Problem details
Count how many lines of the data below contain the string "height", and give only that number.

Listing
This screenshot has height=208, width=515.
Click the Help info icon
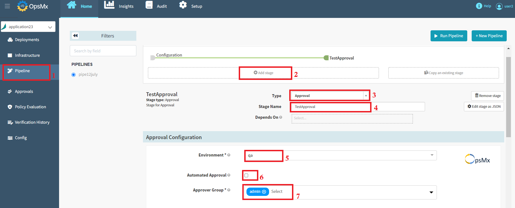pyautogui.click(x=479, y=6)
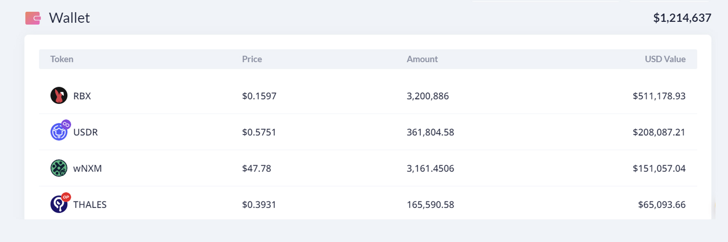Click the wNXM token logo
728x242 pixels.
(x=59, y=168)
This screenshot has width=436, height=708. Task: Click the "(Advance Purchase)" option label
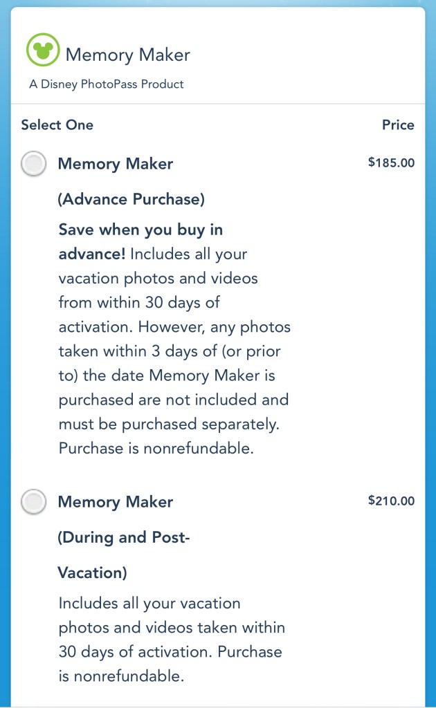pyautogui.click(x=131, y=200)
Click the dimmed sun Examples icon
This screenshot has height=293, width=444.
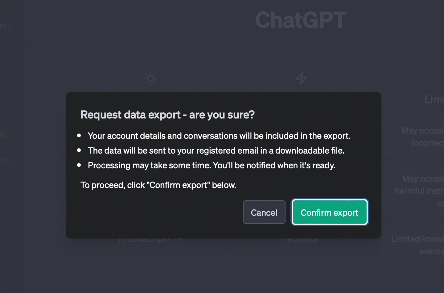click(x=150, y=78)
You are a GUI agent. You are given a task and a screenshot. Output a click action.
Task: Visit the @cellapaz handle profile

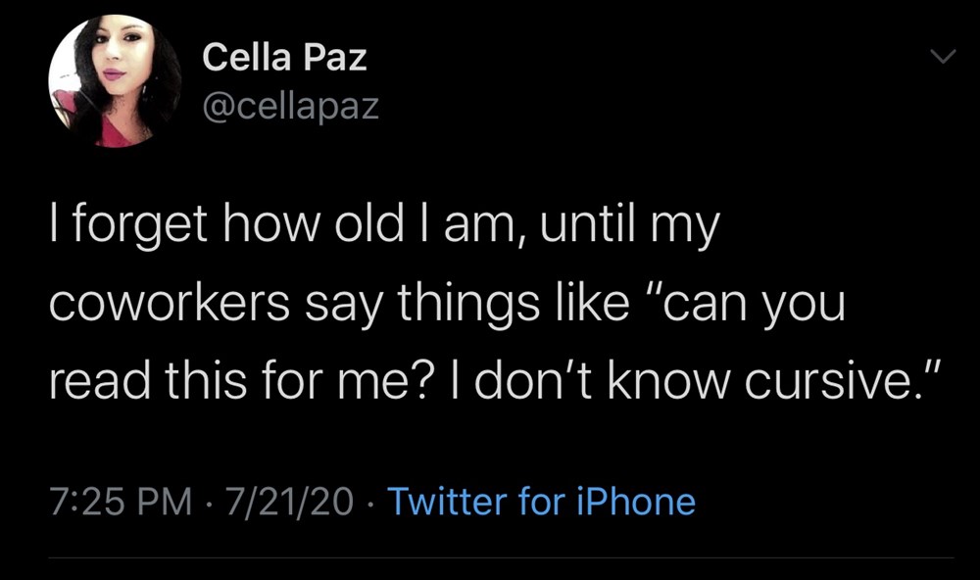point(290,106)
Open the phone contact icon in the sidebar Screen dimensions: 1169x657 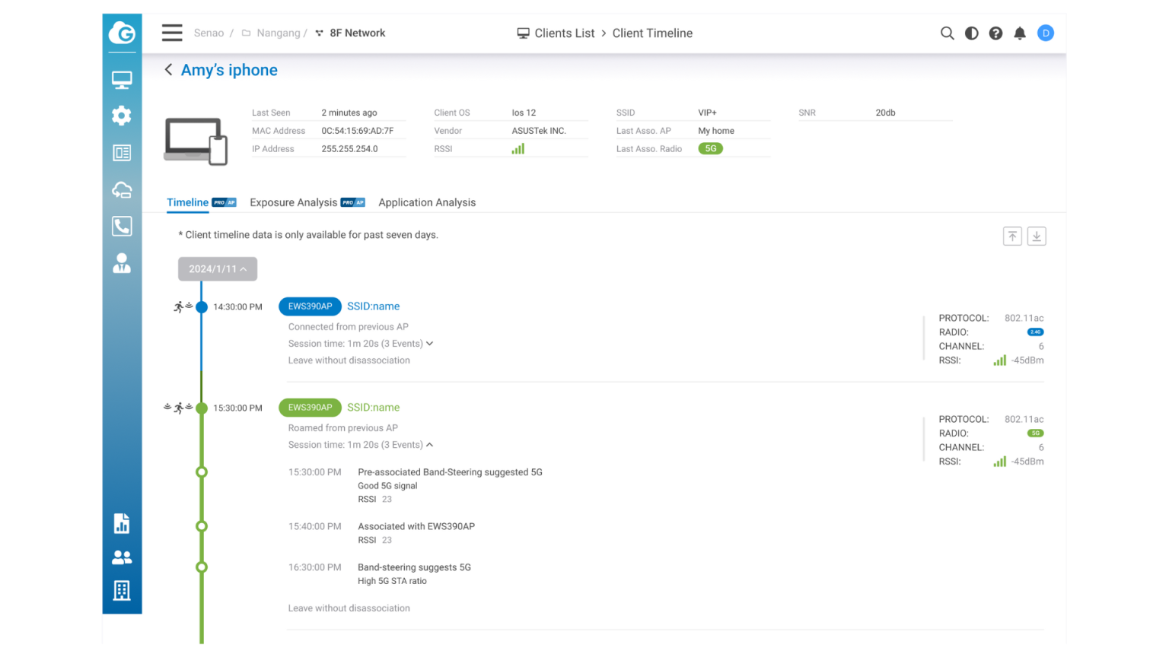pyautogui.click(x=122, y=226)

Result
3